About this task: Could you output all of the records below exactly as they appear?

Records to use:
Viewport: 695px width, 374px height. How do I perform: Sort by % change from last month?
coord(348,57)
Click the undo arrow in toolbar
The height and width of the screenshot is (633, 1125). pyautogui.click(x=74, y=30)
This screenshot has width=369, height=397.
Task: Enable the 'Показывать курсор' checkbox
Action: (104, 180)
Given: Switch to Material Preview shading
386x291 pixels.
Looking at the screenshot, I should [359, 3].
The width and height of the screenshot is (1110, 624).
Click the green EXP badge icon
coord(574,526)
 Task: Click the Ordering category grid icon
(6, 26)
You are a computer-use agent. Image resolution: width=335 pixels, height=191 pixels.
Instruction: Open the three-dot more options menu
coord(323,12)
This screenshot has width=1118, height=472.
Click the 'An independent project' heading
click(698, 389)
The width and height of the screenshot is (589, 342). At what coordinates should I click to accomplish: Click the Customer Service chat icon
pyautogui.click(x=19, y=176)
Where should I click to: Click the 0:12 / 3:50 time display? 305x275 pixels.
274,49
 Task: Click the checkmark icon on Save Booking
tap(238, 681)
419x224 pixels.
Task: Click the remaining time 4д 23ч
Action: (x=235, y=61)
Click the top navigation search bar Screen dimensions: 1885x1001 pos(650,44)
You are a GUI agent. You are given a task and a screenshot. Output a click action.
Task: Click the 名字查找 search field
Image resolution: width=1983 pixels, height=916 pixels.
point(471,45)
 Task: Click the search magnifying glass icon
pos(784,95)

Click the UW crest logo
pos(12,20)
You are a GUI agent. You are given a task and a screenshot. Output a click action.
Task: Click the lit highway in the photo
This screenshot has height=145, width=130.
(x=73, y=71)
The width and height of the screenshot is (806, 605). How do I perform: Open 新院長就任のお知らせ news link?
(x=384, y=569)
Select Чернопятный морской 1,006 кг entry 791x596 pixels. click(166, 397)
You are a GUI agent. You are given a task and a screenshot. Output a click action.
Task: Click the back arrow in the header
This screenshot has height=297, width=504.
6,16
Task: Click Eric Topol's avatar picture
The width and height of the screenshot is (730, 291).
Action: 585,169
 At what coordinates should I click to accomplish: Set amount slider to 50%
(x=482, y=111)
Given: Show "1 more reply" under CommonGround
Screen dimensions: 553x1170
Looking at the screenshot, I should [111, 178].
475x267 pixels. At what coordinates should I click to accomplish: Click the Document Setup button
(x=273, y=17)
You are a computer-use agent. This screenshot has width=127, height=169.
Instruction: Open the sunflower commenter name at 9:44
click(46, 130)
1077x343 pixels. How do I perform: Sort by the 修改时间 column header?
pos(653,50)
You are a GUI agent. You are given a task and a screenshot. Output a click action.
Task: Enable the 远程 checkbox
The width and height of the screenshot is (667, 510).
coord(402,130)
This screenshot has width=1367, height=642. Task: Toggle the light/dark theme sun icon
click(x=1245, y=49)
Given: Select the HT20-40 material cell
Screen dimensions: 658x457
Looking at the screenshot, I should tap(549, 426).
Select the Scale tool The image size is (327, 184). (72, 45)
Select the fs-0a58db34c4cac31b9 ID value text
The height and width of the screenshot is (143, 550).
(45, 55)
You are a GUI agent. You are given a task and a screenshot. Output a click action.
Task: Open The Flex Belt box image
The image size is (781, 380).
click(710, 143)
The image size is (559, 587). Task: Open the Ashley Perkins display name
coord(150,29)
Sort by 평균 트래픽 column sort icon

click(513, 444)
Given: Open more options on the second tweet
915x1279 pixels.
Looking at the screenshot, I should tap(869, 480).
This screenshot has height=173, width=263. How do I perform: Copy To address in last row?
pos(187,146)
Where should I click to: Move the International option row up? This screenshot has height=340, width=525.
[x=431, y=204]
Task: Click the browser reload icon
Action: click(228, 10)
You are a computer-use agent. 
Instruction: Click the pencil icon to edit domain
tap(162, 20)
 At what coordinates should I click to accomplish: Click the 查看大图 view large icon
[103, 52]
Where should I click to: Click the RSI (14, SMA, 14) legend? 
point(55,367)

Expected output:
Viewport: 695px width, 374px height. How do I perform: Sort by % change from last month?
coord(348,57)
Click the undo arrow in toolbar
The height and width of the screenshot is (633, 1125). pyautogui.click(x=74, y=30)
This screenshot has width=369, height=397.
Task: Enable the 'Показывать курсор' checkbox
Action: (104, 180)
Given: Switch to Material Preview shading
386x291 pixels.
Looking at the screenshot, I should [359, 3].
The width and height of the screenshot is (1110, 624).
Click the green EXP badge icon
coord(574,526)
 Task: Click the Ordering category grid icon
(6, 26)
You are a computer-use agent. Image resolution: width=335 pixels, height=191 pixels.
Instruction: Open the three-dot more options menu
coord(323,12)
This screenshot has width=1118, height=472.
Click the 'An independent project' heading
click(698, 389)
The width and height of the screenshot is (589, 342). At what coordinates should I click to accomplish: Click the Customer Service chat icon
pyautogui.click(x=19, y=176)
Where should I click to: Click the 0:12 / 3:50 time display? 305x275 pixels.
274,49
 Task: Click the checkmark icon on Save Booking
tap(238, 681)
419x224 pixels.
Task: Click the remaining time 4д 23ч
Action: (x=235, y=61)
Click the top navigation search bar Screen dimensions: 1885x1001 pos(650,44)
You are a GUI agent. You are given a task and a screenshot. Output a click action.
Task: Click the 名字查找 search field
Image resolution: width=1983 pixels, height=916 pixels.
point(471,45)
 Task: Click the search magnifying glass icon
pos(784,95)

Click the UW crest logo
pos(12,20)
You are a GUI agent. You are given a task and a screenshot. Output a click action.
Task: Click the lit highway in the photo
This screenshot has height=145, width=130.
(x=73, y=71)
The width and height of the screenshot is (806, 605). How do I perform: Open 新院長就任のお知らせ news link?
(x=384, y=569)
Select Чернопятный морской 1,006 кг entry 791x596 pixels. click(166, 397)
You are a GUI agent. You are given a task and a screenshot. Output a click action.
Task: Click the back arrow in the header
This screenshot has height=297, width=504.
6,16
Task: Click Eric Topol's avatar picture
The width and height of the screenshot is (730, 291).
Action: 585,169
 At what coordinates should I click to accomplish: Set amount slider to 50%
(x=482, y=111)
Given: Show "1 more reply" under CommonGround
Screen dimensions: 553x1170
Looking at the screenshot, I should [111, 178].
475x267 pixels. At what coordinates should I click to accomplish: Click the Document Setup button
(x=273, y=17)
You are a computer-use agent. This screenshot has width=127, height=169.
Instruction: Open the sunflower commenter name at 9:44
click(46, 130)
1077x343 pixels. How do I perform: Sort by the 修改时间 column header?
pos(653,50)
You are a GUI agent. You are given a task and a screenshot. Output a click action.
Task: Enable the 远程 checkbox
The width and height of the screenshot is (667, 510).
coord(402,130)
This screenshot has width=1367, height=642. Task: Toggle the light/dark theme sun icon
click(x=1245, y=49)
Given: Select the HT20-40 material cell
Screen dimensions: 658x457
Looking at the screenshot, I should tap(549, 426).
Select the Scale tool The image size is (327, 184). (72, 45)
Select the fs-0a58db34c4cac31b9 ID value text
The height and width of the screenshot is (143, 550).
(45, 55)
You are a GUI agent. You are given a task and a screenshot. Output a click action.
Task: Open The Flex Belt box image
The image size is (781, 380).
click(710, 143)
The image size is (559, 587). Task: Open the Ashley Perkins display name
coord(150,29)
Sort by 평균 트래픽 column sort icon

click(513, 444)
Given: Open more options on the second tweet
915x1279 pixels.
Looking at the screenshot, I should tap(869, 480).
This screenshot has height=173, width=263. How do I perform: Copy To address in last row?
pos(187,146)
Where should I click to: Move the International option row up? This screenshot has height=340, width=525.
[x=431, y=204]
Task: Click the browser reload icon
Action: click(228, 10)
You are a computer-use agent. 
Instruction: Click the pencil icon to edit domain
tap(162, 20)
 At what coordinates should I click to accomplish: Click the 查看大图 view large icon
[103, 52]
Where should I click to: Click the RSI (14, SMA, 14) legend? 
point(55,367)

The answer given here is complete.